ROME — Italy has raised the stakes in its dispute with the United States over the killing in 2005 of an Italian intelligence agent at a U.S. checkpoint in Iraq, saying Washington must set things right by assuming responsibility for the death.
Foreign Minister Massimo D'Alema made the demand at a weekend commemoration of Nicola Calipari, the agent killed by a U.S. soldier on March 4, 2005, at a U.S. military checkpoint near Baghdad airport.
Calipari became a national hero for securing the release of kidnapped journalist Giuliana Sgrena. He died shielding her from gunfire at the checkpoint just after her release. Sgrena was wounded, and is seeking compensation from Washington.
A Rome judge last month ordered a U.S. soldier to stand trial for the killing but Washington has refused to hand him over and considers the case closed.
"The name of the person who is believed to have fired the shots is known. Whatever the truth is, this was a lost opportunity for the Americans," D'Alema said. "Right now, there is a need for justice to be done."

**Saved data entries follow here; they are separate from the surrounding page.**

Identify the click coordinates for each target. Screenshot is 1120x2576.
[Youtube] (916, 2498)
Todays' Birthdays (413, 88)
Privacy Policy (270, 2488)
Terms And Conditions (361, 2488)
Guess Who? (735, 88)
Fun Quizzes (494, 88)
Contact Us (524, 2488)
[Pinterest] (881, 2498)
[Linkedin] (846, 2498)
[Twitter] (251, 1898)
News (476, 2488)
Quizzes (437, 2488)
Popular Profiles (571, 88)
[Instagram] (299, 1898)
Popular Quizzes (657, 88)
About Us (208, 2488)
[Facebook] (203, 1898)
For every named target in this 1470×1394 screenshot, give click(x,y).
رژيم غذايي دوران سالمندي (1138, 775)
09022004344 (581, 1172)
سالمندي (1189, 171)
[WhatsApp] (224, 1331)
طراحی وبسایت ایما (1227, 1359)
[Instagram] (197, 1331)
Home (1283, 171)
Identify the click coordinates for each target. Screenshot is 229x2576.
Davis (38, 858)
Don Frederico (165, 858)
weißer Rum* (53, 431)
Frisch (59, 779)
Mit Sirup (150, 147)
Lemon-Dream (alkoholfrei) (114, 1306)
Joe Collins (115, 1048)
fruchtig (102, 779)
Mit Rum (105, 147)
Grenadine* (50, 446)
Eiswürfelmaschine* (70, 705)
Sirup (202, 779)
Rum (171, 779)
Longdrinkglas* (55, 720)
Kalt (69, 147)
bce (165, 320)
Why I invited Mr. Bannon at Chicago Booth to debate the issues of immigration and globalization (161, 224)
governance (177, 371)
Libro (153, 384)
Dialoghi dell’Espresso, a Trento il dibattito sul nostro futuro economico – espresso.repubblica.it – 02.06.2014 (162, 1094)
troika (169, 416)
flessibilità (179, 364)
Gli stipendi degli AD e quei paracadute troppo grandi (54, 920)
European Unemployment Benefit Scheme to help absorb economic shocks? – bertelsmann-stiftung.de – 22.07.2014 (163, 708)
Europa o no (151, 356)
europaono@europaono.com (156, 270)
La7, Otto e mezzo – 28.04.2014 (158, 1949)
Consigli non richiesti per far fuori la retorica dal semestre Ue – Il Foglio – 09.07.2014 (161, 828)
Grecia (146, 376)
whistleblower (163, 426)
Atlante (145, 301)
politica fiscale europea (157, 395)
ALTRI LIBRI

Spc. Mario Lozano of the U.S. Army's 69th Infantry Regiment has been charged with voluntary homicide for the shooting. The trial in absentia begins next month.
The U.S. military says the car carrying the Italians was signaled to slow down and warning shots were fired, but Italian prosecutors contest this.
Italy also is at odds with the Bush administration over its policy of seizing terrorism suspects on European soil and sending them for interrogation to other nations. An Italian judge last month indicted 26 Americans in connection with the abduction of an Egyptian cleric in Milan.